Mickey Wright led this tournament by five after the first round in 1961.
“I don’t know what golf course In Gee is playing,” defending champion Nelly Korda said after finishing her round of 71.
Chun was playing the same course as everyone else — one that went through a full restoration last year. There was heavy rain in the area overnight and more precipitation during play Thursday morning. That softened the course but also made Congressional’s length — 6,809 yards for this first round — more of a factor.
No big deal for Chun, a two-time major winner.
“The course, after a lot of rain, feels longer,” the 27-year-old South Korean said. “At the same time, greens were softer. So I think it was just a balance.”
Although there was plenty of golf left to play, Chun's big lead certainly turned heads.
“I can’t stop staring at the leaderboard,” Justin Thomas tweeted. “Leading by 7 halfway thru day 1!!!!”
Pornanong Phatlum and Hye-Jin Choi shot bogey-free rounds of 69 to cut Chun's lead to five, but that was still a big enough advantage to tie Wright's mark. The 1961 tournament was one of a record four victories by Wright at this event. Chun is trying for her first.
Chun did set a major championship record — for men or women — when she won the Evian Championship in 2016 at 21 under. She also won the U.S. Women’s Open the previous year.
Paula Reto and Jennifer Chang were at 2 under. Korda and playing partner Brooke Henderson were part of a nine-player group at 1 under. One example of how challenging the course was: Korda hit driver, hybrid and 7-wood while making par on the 587-yard ninth hole.

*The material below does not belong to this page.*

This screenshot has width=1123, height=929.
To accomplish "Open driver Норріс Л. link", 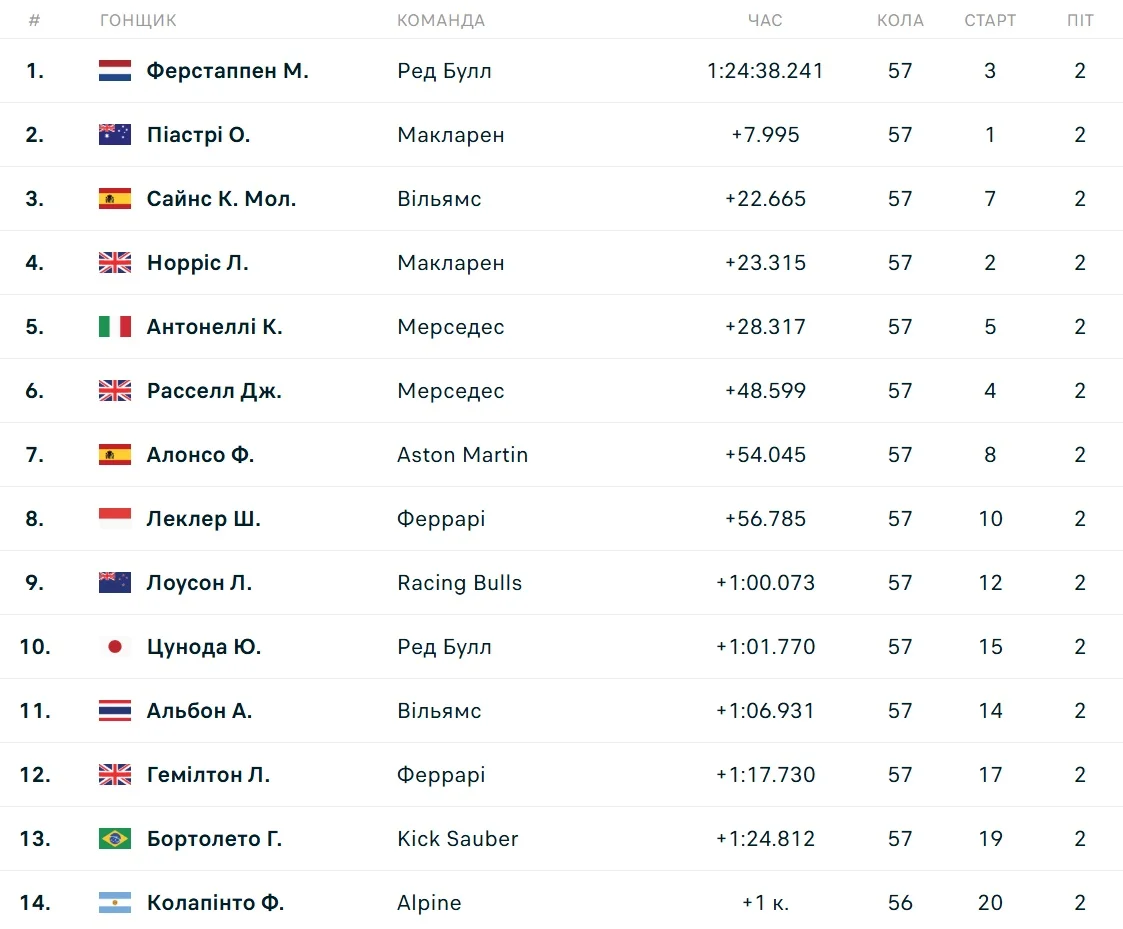I will pyautogui.click(x=198, y=263).
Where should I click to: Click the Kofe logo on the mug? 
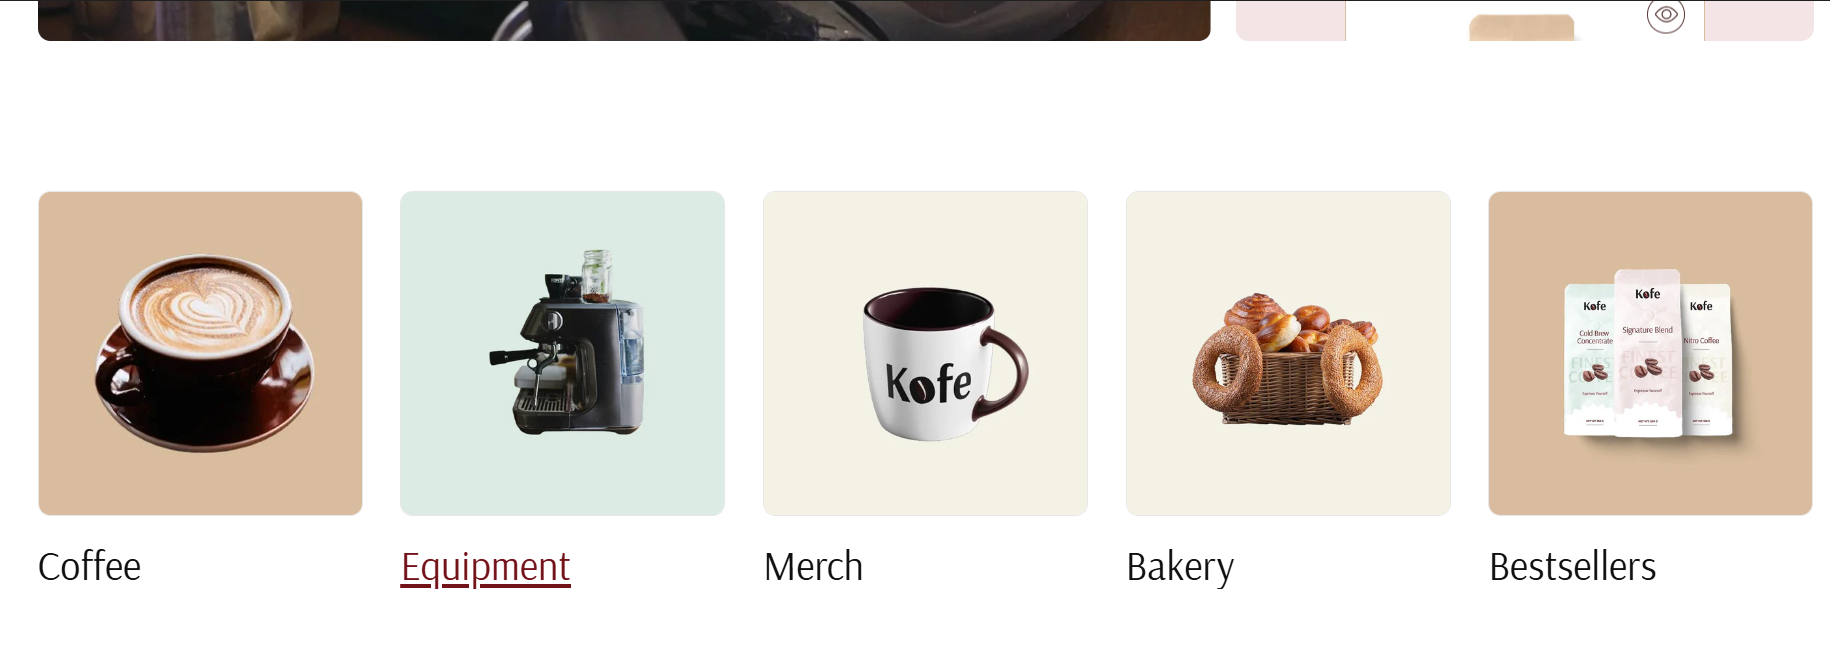928,384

“That’s the longest par 5 I’ve ever played,” she said. “I was happy to play the front nine even.”
Chun, who started on the back nine, birdied Nos. 15, 16, 17 and 18. After a bogey on No. 1, she rebounded with three more birdies in a row.
Chun hit all 14 fairways and said she passed the time by discussing non-golf topics with caddie Dean Herden.
“We talk about the kiwis because I love to eat kiwis on the course,” she said. “It’s really tough to find a good kiwi from the supermarket. Luckily, we have a good Korean supermarket near here, so I got a good gold kiwi from there.”
If Chun keeps playing like this, she might find it easy to relax on the course, but she'll have a talented group of challengers chasing her. Jennifer Kupcho, who won her first major at the Chevron Championship earlier this year, was 1 under. Phatlum's impressive round included an ace on the 199-yard second.
Inbee Park, Lydia Ko and world No. 1 Jin Young Ko all shot 72, one stoke better than U.S. Women's Open champ Minjee Lee.
In fact, if not for Chun, a lot of players could feel pretty close to the lead.
“I feel like I played really well. The course is really hard,” Kupcho said. “I don’t really know how In Gee is 8 under right now. That’s definitely an outlier.”
NOTES: Emma Talley (78) finished while putting with a wedge after her putter was damaged during the round. ... Lizette Salas and Cristie Kerr both shot 80.